Such forward-looking statements are based on management's belief as well as
assumptions made by, and information currently available to, management pursuant
to the "safe harbor" provisions of the Private Securities Litigation Reform Act
of 1995. The Company's actual results could differ materially from those
expressed in or implied by the forward-looking statements contained herein.
Factors that could cause or contribute to such differences include, but are not
limited to, those discussed in "Liquidity - Capital Resources" and in Item 1--
"Description of Business" and elsewhere in the Company's Annual Report on Form
10-K for the fiscal year ended May 31, 1999. The Company undertakes no
obligation to release publicly the result of any revisions to these
forward-looking statements that may be made to reflect events or circumstances
after the date of this quarterly report or to reflect the occurrence of other
unanticipated events.
RESULTS OF OPERATIONS
NET SALES
Net sales during the nine months ended February 29, 2000 were $287.9 million
compared to $190.6 million in sales during the comparable period last year, an
increase of 51%. For the three month period ended February 29, 2000 net sales
were $106.2 million compared to $47.0 million in the third quarter last year.

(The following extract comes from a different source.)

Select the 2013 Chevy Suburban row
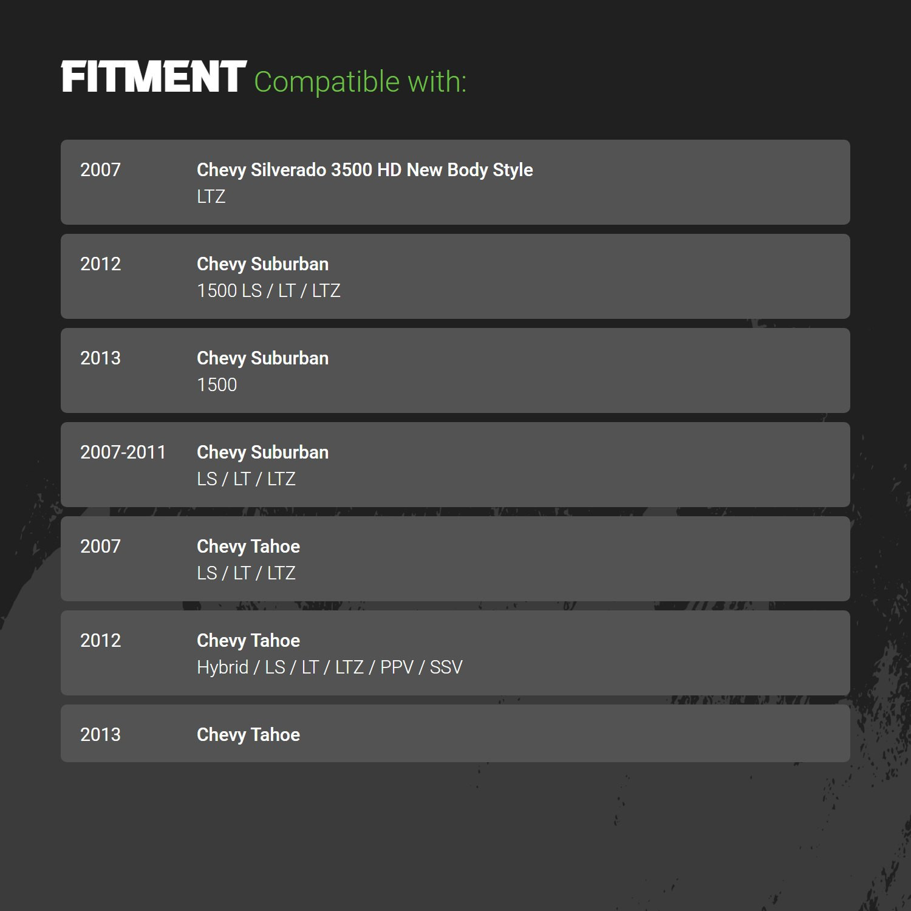(x=456, y=370)
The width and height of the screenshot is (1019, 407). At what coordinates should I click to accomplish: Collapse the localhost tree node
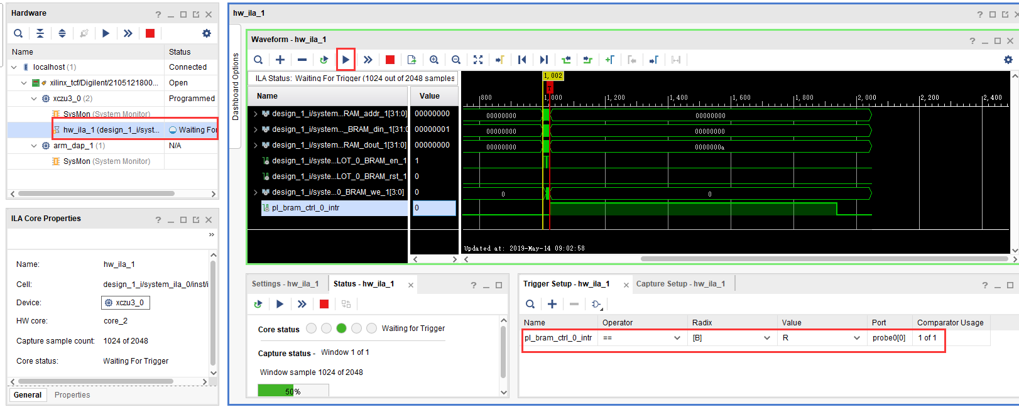point(14,67)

Revenue from the sale of polished diamonds was $91.0 million for the nine months
ended February 29, 2000 compared to $82.8 million in the comparable period last
year. For the three month period ended February 29, 2000, polished diamond sales
were $31.3 million compared to $28.6 million in the third quarter last year.

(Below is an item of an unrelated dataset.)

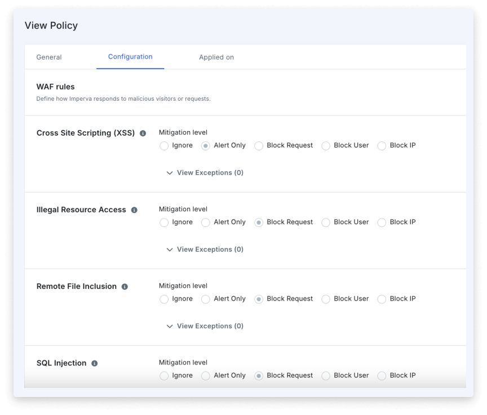
Task: Choose Block User for SQL Injection
Action: [326, 376]
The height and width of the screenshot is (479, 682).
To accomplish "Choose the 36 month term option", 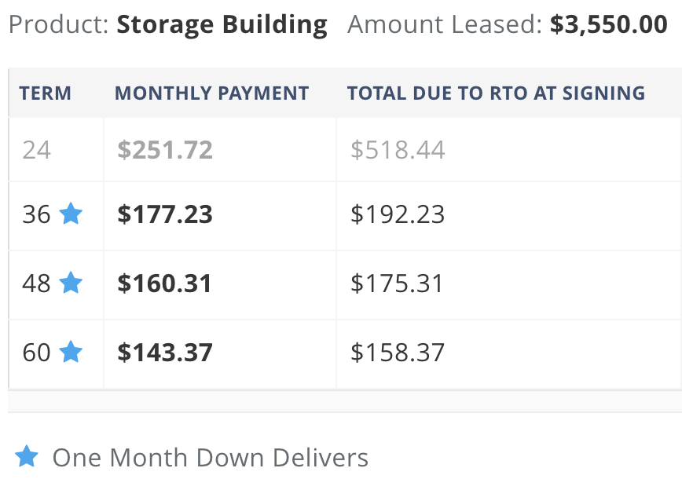I will [346, 216].
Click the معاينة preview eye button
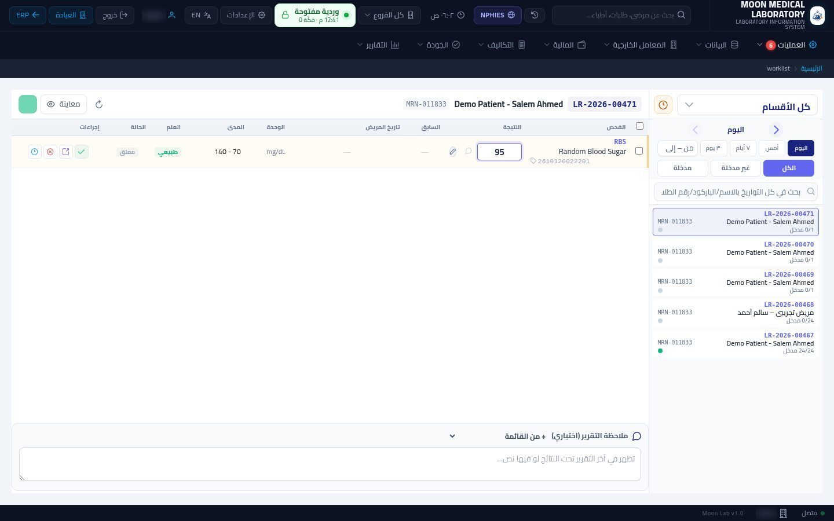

Polished diamond revenue was positively impacted during the nine months and
three months ended February 29, 2000 by continued strong sales in Japan and
Southeast Asia.
Rough diamond sales were $196.9 million for the nine months ended February 29,
2000 compared to $107.8 million in the comparable period last year. For the
three months ended February 29, 2000, rough diamond sales were $74.9 million
compared to $18.5 million in the third quarter last year. The increases from the
prior year were primarily attributable to significantly increased purchases of
better quality rough diamonds from one of the Company's primary rough diamond
suppliers, as well as purchases made in its rough diamond buying operation in
Africa. The Company's buying operations in Angola have continued throughout
most of the quarter, however, its agreement with Empresa Nacional de Diamantes
de Angola, Angola's national diamond mining company (pursuant to which the
Company was granted a license to purchase rough diamonds from local Angolan
miners and export such rough diamonds for resale) expired on December 31, 1999.

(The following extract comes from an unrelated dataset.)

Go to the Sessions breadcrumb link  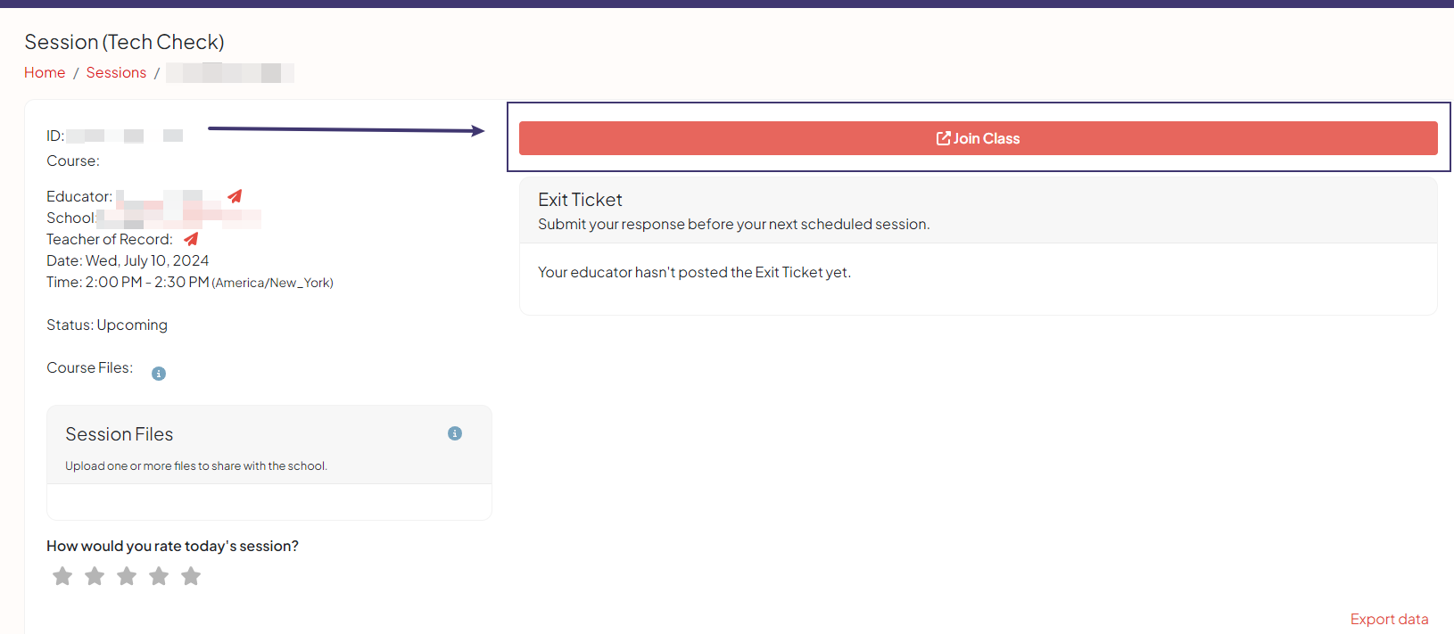(x=116, y=73)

Pending the outcome of further negotiations with the government of Angola,
the Company has suspended its operations. The Company believes it has developed
alternative sources of rough diamonds in Africa. However, if these sources do
not materialize and the current suspension of operations in Angola becomes
permanent, the rough diamond revenue component of its business could be
materially adversely affected.
10
<PAGE>
GROSS PROFIT
During the nine months ended February 29, 2000, gross margin on net polished
sales was 20%, compared to 12% in the comparable period last year. For the three
months ended February 29, 2000, gross margin on net polished sales was 21%
compared to 13% in the third quarter last year. Polished diamond margins were
favorably affected by increased sales of better quality goods as a result of
favorable economic conditions, particularly in Southeast Asia and the United
States, during the nine months and three months ended February 29, 2000. During
the nine months ended February 29, 2000, the blended (both polished and rough
diamonds) gross margin on net sales was 8.2% compared to 5.7% for the same
period last year. For the three months ended February 29, 2000, blended gross
margin on net sales was 8.4% compared to 8.2% in the third quarter last year.
The increases from the prior year were primarily due to the improved margins
realized on both polished and rough diamond sales during the current year.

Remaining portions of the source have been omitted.